When Martin took on the role of town manager, he came up with a list of goals he wanted the town to see effected. Now, that list is nearly exhausted.
“Except for a couple, we’ve accomplished them all, in spades,” Martin said, adding that he revisited his original list in preparation for the recent performance review. “To look at that list is really rewarding.”
Among his accomplishments in concert with town staff, Martin listed a few principal projects: The Arizona Department of Transportation State Route 260 improvement project, the new 17,000-square-foot Camp Verde Community Library and the completion of the town’s General Plan.
“It was one of those moments when I was trying to reflect and prepare [for my evaluation], I thought, ‘260 is a big flippin’ deal,’” Martin said. “Professionally, in my career, that’s always something I’ll be proud of.”
Martin also lauded Camp Verde Town Council and town staff for getting the Camp Verde Sports Complex off the ground.
“This spring we should be building the pads,” Martin said, adding that the bidding process may begin as early as this fall, with ground broken on construction as early as next spring. “It’s happened because we’ve had some pretty good councils. I’m fortunate to have a good one now.”
Other accomplishments Martin listed are as follows:
A voter-approved sanitary district transformation
The sidewalk project along Finnie Flat Road
The roundabout project at State Route 260 and Industrial Drive
An increased focus on appropriate economic development
An increased focus on the river
A more positive regional perception of Camp Verde
Additionally, Martin cited “smaller things behind the scenes that save residents money,” including professionalizing the town’s contracts and improving risk management practices to “cover the town’s liability so we don’t lose what we’ve developed.”

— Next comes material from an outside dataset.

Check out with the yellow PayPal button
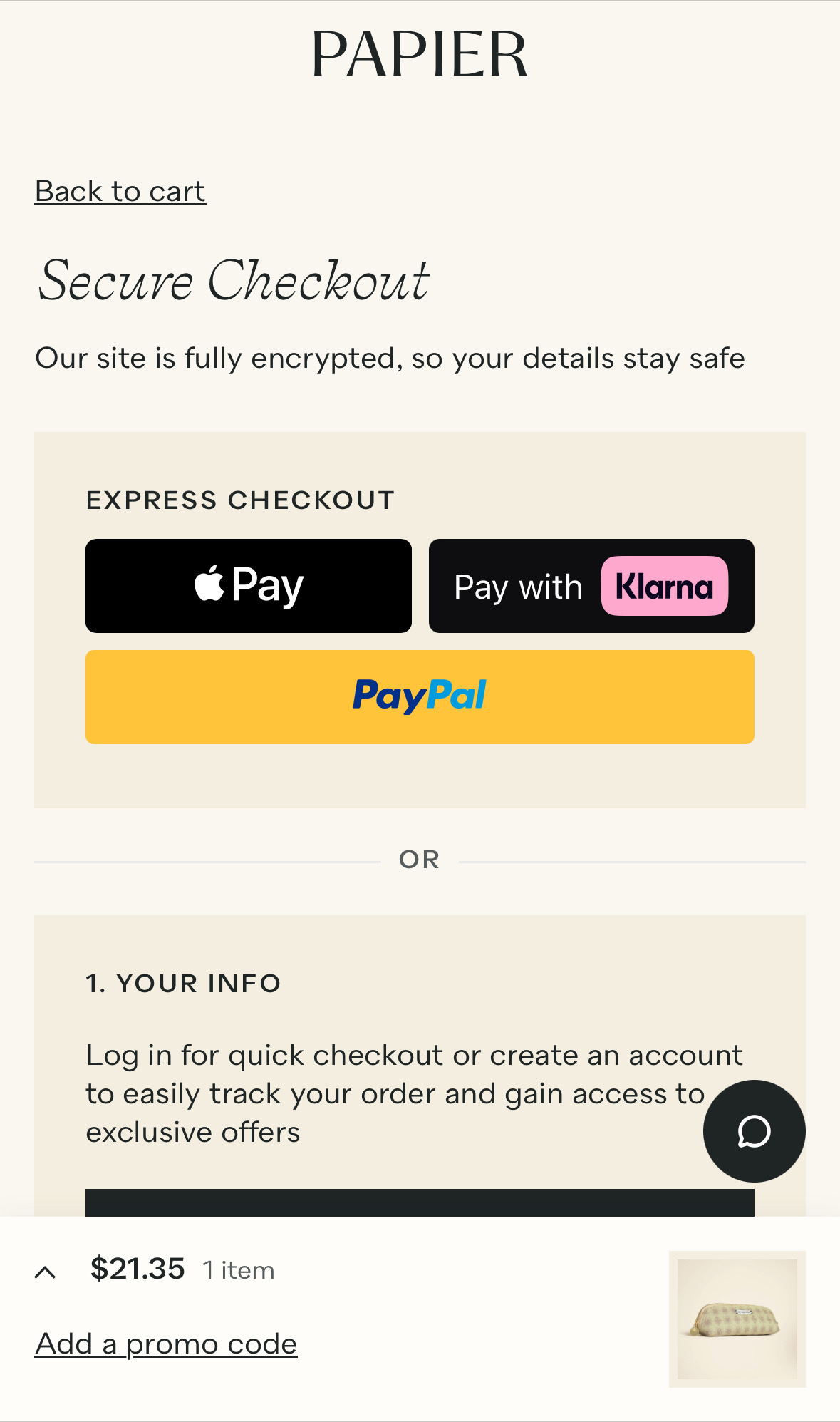Image resolution: width=840 pixels, height=1422 pixels. tap(420, 697)
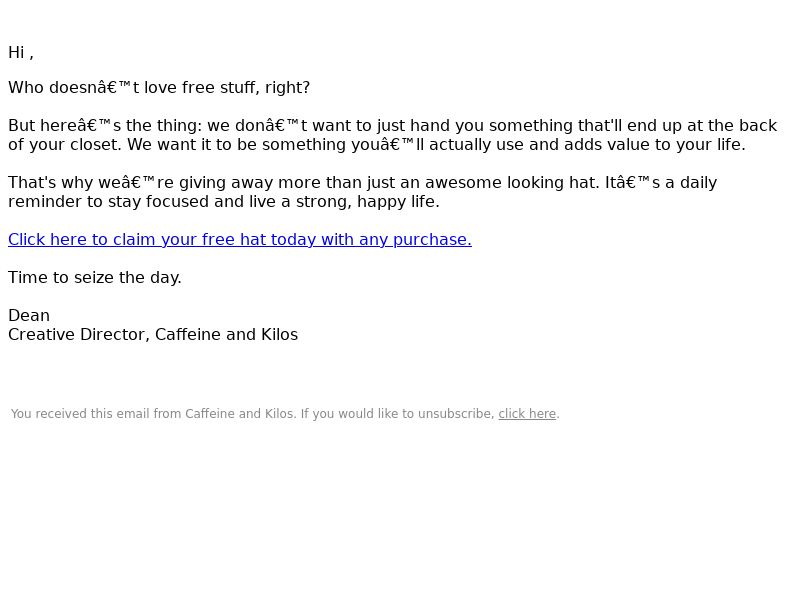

According to Martin, the town is “trying to prepare in every way to economically develop the town” in accordance with input from the community.
Martin admitted that at least two goals have not been met: To date, the town has been unable to acquire the Camp Verde Water System and it has yet to develop a comprehensive marketing plan for downtown.
The former effort is stalled while the latter, Martin said, is in the beginning stages of being developed by Camp Verde Economic Development Specialist Sebra Choe.
Martin listed improving transportation infrastructure as neither a complete win nor a fail. Instead, he said that the town “wants to do better in our streets [but] there’s just not enough resources in transportation right now.”
Regardless of limited funds, the town is in its second year of a five-year street resurfacing plan conducted in seven geographic zones.
“We should be able to cover every street in town by [the project’s end],” Martin said, adding that he wants residents to know that the town has not forgotten their streets: “If they know we’ll get to their street in two or three years, I think it might be easier to be patient.”
Prior to Martin’s hiring as town manager, Town Council had not entered into contract negotiations with the town manager. The reason, according to Martin, was the high turnover rate: Before Martin, the longest serving town manager was employed under five years.
After seven years at the helm, Martin now hopes to have a contract in hand in the next couple months.
“There’s not a hurry on it, but it’s a good thing and a good professional relationship to work on,” Martin said, adding that he and his family, which includes two teenage children, are fully vested in the community.
“I’m glad that I’ve been able to work here seven years. We like living here .... I don’t picture myself elsewhere.”